Dari Ibnu Umar, beliau berkata,
“Rasulullah shallallahu ‘alihi wa sallam bersada: Barang siapa menjulurkan
pakaiannya (di tanah) Allah tidak akan melihatnya pada hari kiamat.” Ummu
Salamah bertanya, “Apa yang harus dilakukan para wanita dengan ujung-ujung baju
mereka?” Rasulullah menjawab, “Mereka menurunkannya (di bawah mata kaki)
hingga sejengkal.” Kalau begitu akan tersingkap kaki-kaki mereka”, jelas
Ummu Slamah. Rasulullah shallallahu ‘alihi wa sallam berkata (lagi):, “Mereka
turunkan hingga sehasta dan jangan melebihi kadar tersebut”.(HR
At-Thirmidzi IV/223 no 1731 dan berkata, “Ini adalah hadits hasan shahih”,
An-Nasa’i VIII/209 no 5337 dan dishahihkan oleh Syaikh Al-Albani)
Ibnu Hajar mengkritik pandangan Imam
Nawawi, isbal hanya haram saat bergandengan dengan kesombongan, dengan berkata:
“…Kalau memang demikian, untuk apa Ummu Salamah istifsar (bertanya) berulang
kali kepada Nabi tentang hukum para wanita yang menjulurkan ujung-ujung baju
mereka?. Salah seorang Ummahatul Mukminin ini memahami bahwa isbal dilarang
secara mutlaq baik karena sombong atau tidak, maka beliau pun menanyakan
tentang hukum kaum wanita yang isbal lantaran mereka harus melakukannya untuk
menutupi aurat mereka, sebab seluruh kaki perempuan adalah aurat. Maka Nabi pun
menjelaskan, bahwa para wanita berbeda dari kaum laki-laki dalam hukum larangan
isbal…” (Fathul Baari 10/319).
Syaikh Al-Albani memaparkan : “Nabi
tidak mengizinkan para wanita untuk isbal lebih dari sehasta karena tidak ada
manfaat di dalamnya (karena dengan isbal sehasta kaki-kaki mereka sudah
tersembunyi -pen), maka para lelaki lebih pantas dilarang untuk menambah
(panjang celana mereka, karena tidak ada faedahnya sama sekali)” (Ash-Shahihah
VI/409)
Berkata Ibnu Hajar (Fathul Bari
10/319): Hadits Ummu Salamah ada syahidnya dari hadits Ibnu Umar diriwayatkan
oleh Abu Dawud melalui jalan Abu As-Siddiq dari Ibnu Umar, beliau berkata:
رَخَّصَ رَسُوْلُ اللهِ لأُمَّهَاتِ الْمُؤْمِنِيْنَ شِبْرًا ثُمَّ اسْتَزَدْنَهُ
فَزَادَهُنَّ شِبْرًا Rasulullah memberi rukhsoh (keringanan) bagi para
Ummahatul mu’minin (istri-istri beliau) (untuk menurunkan ujung baju mereka)

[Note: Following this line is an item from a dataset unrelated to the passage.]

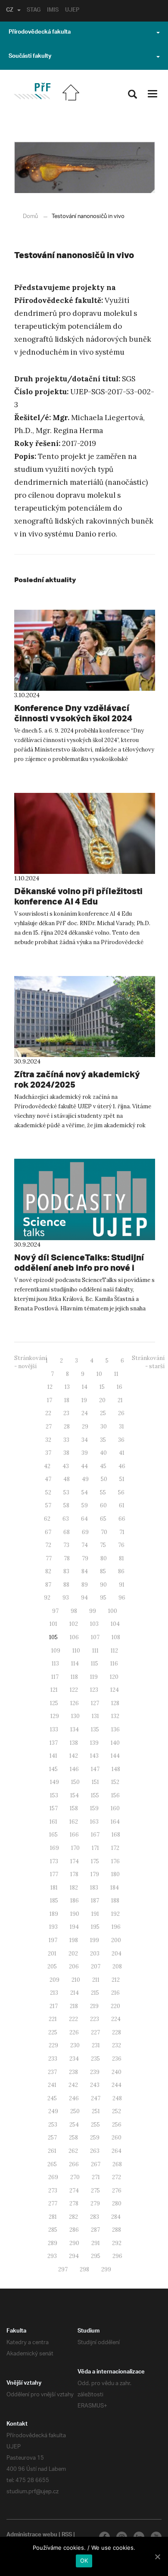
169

sepanjang satu jengkal, kemudian mereka meminta tambah lagi, maka Rasulullah
mengizinkan mereka untuk menambah satu jengkal lagi (HR Abu Dawud no
4119, dishohihkan oleh Syaikh Al-Albani. Lihat juga As-Shahihah no 460).
Perkataan Ibnu Umar “Rasulullah memberi rukhsoh” menunjukan bahwa hukum isbal
pada asalnya haram, atau hukum menaikkan pakaian diatas mata kaki hukumnya
adalah wajib. Karena kalimat “rukshoh” (keringanan/dispensasi) biasanya
digunakan untuk menjatuhkan hal-hal yang asalnya adalah wajib (atau untuk
melakukan hal-hal yang asalnya terlarang) karena suatu sikon.
Hadits yang kelima :
وَلا تَحْقِرَنَّ شَيْئًا مِنَ
الْمَعْرُوْفِ وَ أَنْ تُكَلِّمَ أَخَاكَ وَ أَنْتَ مُنْبَسِطٌ إِلَيْهِ وَجْهُكَ,
إِنَّ ذَلِكَ مِنَ الْمَعْرُوْفِ وَارْفَعْ إِزَارَكَ إِلَى نِصْفِ السَّاقِ,
فَإِنْ أَبَيْتَ فَإِلَى الْكَعْبَيْنِ, وَإِيَّاكَ وَإِسْبَالَ الإِزَارِ
فَإِنَّهَا مِنَ الْمَخِيْلَةِ وَ إِنَّ اللهَ لا يُحِبُّ الْمَخِيْلَةَ
“Dan janganlah engkau meremehkan
kebaikan sekecil apapun. Engkau berbicara dengan saudaramu sambil bermuka manis
juga merupakan kebaikan. Angkatlah sarungmu hingga tengah betis! jika engkau
enggan maka hingga dua mata kaki. Waspadalah engkau dari isbal karena sesungguhnya
hal itu (isbal) termasuk kesombongan. Dan Allah tidak menyukai
kesombongan.” (HR. Ahmad (V/64) no 20655, Abu
Dawud (IV/56) no 4084, dan dari jalannya Al-Baihaqi dalam As-Sunan Al-Kubro
(X/236) no 20882, Ibnu Abi Syaibah (V/166) no 24822, Abdurrozaq dalam
mushonnafnya (XI/82) no 19982, At-Thobroni dalam Al-Mu’jam Al-Kabiir (VII/63)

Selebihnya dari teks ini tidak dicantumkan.